Human-Machine Interaction (HMI) is a study of interactions between humans and machines. Human Machine Interaction is a multidisciplinary field with contributions from Human-Computer interaction (HCI), Human-Robot Interaction (HRI), Robotics, Artificial Intelligence (AI), Humanoid robots and exoskeleton control.
Inertial Measurement Units (IMU’s) of Xsens provide accurate and reliable 3D orientation, 3D acceleration, 3D rate of turn and 3D magnetic field data. For HMI purposes, IMU’s can be used as a stand-alone product or with multiple synchronized IMU’s. The MTw Awinda contains a number of 3D motion trackers of your choice + a Software Development Kit (SDK). The SDK gives you the possibility to access 3D orientation, 3D acceleration, 3D rate of turn and the 3D magnetic field data of every motion tracker. With a special sensor fusion algorithm Xsens is able to calculate very accurate 3D orientation of each motion tracker. A unique wireless radio protocol takes care of a very accurate time synchronization of less than 10 microseconds. Therefore the MTw Awinda is a flexible solution as you can choose how many MTw’s you want to integrate into your application.

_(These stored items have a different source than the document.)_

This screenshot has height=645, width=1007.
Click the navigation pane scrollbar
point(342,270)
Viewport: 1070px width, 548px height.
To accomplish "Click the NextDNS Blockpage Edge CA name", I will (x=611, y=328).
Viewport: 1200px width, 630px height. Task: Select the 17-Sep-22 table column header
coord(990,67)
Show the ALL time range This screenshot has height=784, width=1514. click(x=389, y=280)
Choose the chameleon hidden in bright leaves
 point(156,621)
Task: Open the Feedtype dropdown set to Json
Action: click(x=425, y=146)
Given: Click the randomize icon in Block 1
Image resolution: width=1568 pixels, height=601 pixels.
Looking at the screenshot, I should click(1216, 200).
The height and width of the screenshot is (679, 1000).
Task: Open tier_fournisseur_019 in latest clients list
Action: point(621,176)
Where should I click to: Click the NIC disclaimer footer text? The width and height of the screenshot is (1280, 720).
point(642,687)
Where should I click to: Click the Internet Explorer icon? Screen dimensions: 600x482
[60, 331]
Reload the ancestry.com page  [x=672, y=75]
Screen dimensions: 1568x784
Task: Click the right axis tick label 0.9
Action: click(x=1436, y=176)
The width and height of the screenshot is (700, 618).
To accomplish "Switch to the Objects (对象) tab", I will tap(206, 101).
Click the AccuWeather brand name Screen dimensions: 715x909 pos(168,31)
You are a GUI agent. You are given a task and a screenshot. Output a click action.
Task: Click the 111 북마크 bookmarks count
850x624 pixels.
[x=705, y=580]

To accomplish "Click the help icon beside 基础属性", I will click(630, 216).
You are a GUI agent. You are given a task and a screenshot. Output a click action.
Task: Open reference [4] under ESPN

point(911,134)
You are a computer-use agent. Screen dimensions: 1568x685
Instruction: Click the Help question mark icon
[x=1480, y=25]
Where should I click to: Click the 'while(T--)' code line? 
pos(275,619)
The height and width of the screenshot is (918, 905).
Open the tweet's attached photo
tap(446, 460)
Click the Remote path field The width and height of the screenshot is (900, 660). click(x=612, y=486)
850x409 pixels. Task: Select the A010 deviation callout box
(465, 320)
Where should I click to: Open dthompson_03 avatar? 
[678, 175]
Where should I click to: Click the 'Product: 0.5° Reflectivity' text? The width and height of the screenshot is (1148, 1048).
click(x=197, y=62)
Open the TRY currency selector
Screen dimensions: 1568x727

The Xsens MVN Analyze provides Motion Capture for human movement without constraining the freedom of movement and without occlusions. The fast set up and calibration allows the user to use the product for data acquisition within 10 minutes. The MVN Analyze software is capable of outputting and live streaming of human kinematic data and raw Motion Tracker data, allowing the user to use this data for real-time control of robots, exoskeletons and humanoids. Low latency live streaming of joint position, accelerations, angular velocity, 3D orientation and center of mass is directly available within the software.
The MTw Awinda and the Xsens MVN (Analyze) allows the user to (live) stream 3D kinematic or IMU data to their own application. This data allows users to apply typical HMI techniques like posture recognition, motion classification, motion segmentation, motion learning models, motion synchronization, command recognition and activity level recognition.